Le communiqué exprime également la consternation du syndicat face à la démarche unilatérale du ministre d’État, qui a déposé une série de textes de réformes de la justice à l’Assemblée nationale sans consultation préalable des acteurs concernés. Ces réformes, qui vont à l’encontre des recommandations des États Généraux de la Justice, pourraient, selon SYMCO, entraîner une désapprobation populaire similaire à celle rencontrée par les réformes initiées en 2021 par les députés nationaux Minaku et Sakata.

Le SYMCO appelle le ministre d’État à un dialogue franc avec les syndicats et les autres acteurs du secteur judiciaire pour trouver ensemble des solutions aux maux qui minent la justice en République Démocratique du Congo. Le syndicat exhorte également le Conseil Supérieur de la Magistrature (CSM) et tous les magistrats à se mobiliser contre les « provocations et humiliations » du ministre d’État.

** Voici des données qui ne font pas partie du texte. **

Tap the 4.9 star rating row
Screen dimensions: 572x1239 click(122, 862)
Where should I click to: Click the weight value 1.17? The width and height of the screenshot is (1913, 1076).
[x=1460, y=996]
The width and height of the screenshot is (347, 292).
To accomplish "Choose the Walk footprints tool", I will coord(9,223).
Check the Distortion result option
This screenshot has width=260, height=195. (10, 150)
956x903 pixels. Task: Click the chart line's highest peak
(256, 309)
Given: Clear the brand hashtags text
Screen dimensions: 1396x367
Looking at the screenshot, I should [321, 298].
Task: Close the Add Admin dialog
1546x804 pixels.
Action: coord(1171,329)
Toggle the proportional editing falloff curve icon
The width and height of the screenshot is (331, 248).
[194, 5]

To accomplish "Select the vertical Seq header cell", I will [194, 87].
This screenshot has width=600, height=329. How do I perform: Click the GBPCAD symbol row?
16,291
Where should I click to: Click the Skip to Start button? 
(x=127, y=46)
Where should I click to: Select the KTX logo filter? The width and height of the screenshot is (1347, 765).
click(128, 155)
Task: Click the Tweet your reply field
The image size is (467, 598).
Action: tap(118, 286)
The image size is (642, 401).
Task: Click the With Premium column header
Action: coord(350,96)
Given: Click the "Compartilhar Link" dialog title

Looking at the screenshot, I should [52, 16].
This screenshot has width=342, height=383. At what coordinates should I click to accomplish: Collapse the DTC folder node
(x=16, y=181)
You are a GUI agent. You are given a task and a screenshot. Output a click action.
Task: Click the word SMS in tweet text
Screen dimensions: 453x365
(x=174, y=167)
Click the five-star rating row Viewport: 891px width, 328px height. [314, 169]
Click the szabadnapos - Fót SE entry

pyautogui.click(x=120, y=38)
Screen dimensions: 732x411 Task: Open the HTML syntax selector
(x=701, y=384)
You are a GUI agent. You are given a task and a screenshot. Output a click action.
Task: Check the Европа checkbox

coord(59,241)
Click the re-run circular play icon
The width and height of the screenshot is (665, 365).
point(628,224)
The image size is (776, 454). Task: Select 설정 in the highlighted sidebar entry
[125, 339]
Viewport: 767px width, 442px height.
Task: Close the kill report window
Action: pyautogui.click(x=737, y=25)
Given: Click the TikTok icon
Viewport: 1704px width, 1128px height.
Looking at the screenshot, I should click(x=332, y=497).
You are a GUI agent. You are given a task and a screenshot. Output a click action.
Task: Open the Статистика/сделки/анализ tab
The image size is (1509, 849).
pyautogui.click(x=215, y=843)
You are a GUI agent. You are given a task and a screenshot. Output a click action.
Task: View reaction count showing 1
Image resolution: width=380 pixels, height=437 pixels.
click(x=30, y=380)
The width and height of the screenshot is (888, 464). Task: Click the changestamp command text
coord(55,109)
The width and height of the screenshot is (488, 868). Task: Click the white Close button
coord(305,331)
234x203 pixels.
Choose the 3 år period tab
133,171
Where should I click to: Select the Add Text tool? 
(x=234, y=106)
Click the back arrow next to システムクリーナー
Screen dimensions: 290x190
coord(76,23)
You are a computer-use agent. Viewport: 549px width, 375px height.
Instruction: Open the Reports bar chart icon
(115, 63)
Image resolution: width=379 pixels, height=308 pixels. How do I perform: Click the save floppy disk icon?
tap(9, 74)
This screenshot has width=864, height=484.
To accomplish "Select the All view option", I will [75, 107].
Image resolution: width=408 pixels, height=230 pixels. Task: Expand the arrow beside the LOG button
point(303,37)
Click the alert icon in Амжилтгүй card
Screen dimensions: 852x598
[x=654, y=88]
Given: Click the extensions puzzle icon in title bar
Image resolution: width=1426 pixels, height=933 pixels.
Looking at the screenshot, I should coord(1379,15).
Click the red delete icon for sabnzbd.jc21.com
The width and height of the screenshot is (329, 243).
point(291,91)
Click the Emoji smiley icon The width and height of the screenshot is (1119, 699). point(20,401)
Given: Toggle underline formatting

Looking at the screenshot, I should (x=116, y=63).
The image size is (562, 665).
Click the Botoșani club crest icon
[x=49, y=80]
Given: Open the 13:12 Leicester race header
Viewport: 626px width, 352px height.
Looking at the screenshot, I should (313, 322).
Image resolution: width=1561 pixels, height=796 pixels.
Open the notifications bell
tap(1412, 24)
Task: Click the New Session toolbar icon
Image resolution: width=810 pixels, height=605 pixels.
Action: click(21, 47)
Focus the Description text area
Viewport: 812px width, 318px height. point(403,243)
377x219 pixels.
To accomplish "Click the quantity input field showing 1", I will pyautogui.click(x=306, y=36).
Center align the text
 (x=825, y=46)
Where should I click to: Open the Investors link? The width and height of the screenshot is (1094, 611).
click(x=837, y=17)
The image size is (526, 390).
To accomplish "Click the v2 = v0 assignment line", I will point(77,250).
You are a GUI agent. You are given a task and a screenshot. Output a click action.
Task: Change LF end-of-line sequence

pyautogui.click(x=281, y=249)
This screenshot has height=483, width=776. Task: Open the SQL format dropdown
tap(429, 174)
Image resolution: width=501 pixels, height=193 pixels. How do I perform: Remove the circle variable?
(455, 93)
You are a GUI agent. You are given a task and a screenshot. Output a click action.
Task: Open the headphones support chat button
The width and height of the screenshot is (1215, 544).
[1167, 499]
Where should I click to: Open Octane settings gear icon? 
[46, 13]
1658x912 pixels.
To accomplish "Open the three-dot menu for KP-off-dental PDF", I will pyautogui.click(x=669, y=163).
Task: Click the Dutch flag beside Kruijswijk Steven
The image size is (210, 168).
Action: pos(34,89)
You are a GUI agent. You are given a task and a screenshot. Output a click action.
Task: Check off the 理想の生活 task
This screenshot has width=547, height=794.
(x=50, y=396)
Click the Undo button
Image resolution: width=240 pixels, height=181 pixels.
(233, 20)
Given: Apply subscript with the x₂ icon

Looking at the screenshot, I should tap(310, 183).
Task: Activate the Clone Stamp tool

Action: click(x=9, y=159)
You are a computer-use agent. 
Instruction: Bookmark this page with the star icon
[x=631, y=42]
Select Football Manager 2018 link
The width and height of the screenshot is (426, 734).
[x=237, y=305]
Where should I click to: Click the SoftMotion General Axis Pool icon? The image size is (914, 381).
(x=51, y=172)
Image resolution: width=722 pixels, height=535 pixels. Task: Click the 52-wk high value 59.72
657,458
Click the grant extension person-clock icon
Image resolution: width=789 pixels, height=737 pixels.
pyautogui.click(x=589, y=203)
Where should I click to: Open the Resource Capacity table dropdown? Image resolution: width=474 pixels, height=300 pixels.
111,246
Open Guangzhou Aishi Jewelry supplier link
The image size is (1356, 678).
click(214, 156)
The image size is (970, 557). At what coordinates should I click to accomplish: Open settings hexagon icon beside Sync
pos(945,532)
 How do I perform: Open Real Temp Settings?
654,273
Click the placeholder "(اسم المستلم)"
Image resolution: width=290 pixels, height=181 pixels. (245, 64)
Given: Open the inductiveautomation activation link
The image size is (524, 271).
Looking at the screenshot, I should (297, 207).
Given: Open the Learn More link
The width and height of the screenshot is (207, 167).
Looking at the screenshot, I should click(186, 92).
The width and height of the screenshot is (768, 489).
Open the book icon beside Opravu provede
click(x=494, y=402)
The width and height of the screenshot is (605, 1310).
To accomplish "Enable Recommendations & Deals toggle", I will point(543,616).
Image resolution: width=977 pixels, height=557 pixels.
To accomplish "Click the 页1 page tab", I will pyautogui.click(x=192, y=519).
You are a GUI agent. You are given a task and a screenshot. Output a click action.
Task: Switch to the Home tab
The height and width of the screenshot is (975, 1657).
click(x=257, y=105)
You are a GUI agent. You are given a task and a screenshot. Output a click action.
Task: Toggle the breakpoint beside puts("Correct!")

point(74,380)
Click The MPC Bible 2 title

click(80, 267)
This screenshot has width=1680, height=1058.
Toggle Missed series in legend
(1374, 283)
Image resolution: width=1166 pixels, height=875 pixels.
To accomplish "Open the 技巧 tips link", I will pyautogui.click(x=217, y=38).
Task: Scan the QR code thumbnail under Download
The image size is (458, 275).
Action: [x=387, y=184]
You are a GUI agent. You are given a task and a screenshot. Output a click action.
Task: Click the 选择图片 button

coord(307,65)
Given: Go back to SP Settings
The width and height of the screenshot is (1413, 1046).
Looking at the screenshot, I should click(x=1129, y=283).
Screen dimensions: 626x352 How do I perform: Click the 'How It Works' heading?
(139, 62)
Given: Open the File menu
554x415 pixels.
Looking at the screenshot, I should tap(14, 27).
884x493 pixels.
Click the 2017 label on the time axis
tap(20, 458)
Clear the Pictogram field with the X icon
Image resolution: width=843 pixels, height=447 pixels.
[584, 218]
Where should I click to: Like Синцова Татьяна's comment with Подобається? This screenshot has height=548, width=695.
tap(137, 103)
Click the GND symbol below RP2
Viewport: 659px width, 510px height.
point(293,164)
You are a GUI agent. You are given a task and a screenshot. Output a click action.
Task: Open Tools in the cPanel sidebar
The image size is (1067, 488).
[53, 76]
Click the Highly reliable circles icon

Enfin, le SYMCO sollicite l’intervention de la Première Ministre et du Président de la République, Félix Tshisekedi, pour garantir l’indépendance du pouvoir judiciaire et améliorer les conditions de travail et de sécurité des magistrats, qui, selon le syndicat, « vivent dans une précarité indescriptible » et sont souvent victimes d’assassinats en raison de leur engagement pour une justice juste et équitable.